At a recent DefCon security conference, organizers wanted to test how voting machines could be hacked. The result? It took just 90 minutes for the hackers to get into the machines. Joseph Lorenzo Hall, chief technologist at the Center for Democracy and Technology, in Washington, DC, says the hack took that long only because the individual had to leave the facility to go buy a USB keyboard. “When he came back, there were two open USB ports on the back of this machine, which was a decertified AVS WINVote,” Hall explains. “He did the ‘three-fingered salute’— the Windows control-alt-delete — and it dropped to Task Manager. Then he could load whatever he wanted. They installed Winamp and played the now-famous Rick Astley song, ‘Never Gonna Give You Up.’” Some of the machines the hackers “attacked” are still in use, but for the most part, they were purchased on eBay or GovDeals (the government version of eBay), Hall says. Most were two or three years old and not running the most current software. Nevertheless, the experiment exposed serious flaws in virtually every type of machine.
Ed Felten, a professor of computer science and public affairs and director of the Center for Information Technology Policy at Princeton University, successfully installed a virus on one of the machines. This surprised even him. “We didn’t realize, when we first started studying these machines about 12 years ago, how vulnerable they would turn out to be,” Felten says. “But over the years, a lot of research [has been done] on the electronic voting machines and in every case, we have found troubles and vulnerabilities.”
Most voting machines are basically computers with a voting interface, so “all of the usual ways of installing software on computers will work,” Felten notes.

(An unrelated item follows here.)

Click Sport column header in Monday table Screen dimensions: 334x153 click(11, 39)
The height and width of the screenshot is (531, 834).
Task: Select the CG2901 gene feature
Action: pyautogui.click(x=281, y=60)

“If you’re in a polling place, people might look at you strangely if you were to stick a USB keyboard into a voting machine or something like that, but there are ways to get physical access — hands-on — to voting machines in other settings,” he points out. “And in every case we’ve seen, if you can get your hands on a machine, then you can change what it does. I have a machine in a lounge area outside my office at Princeton that some students reprogrammed into a Pac-Man machine.”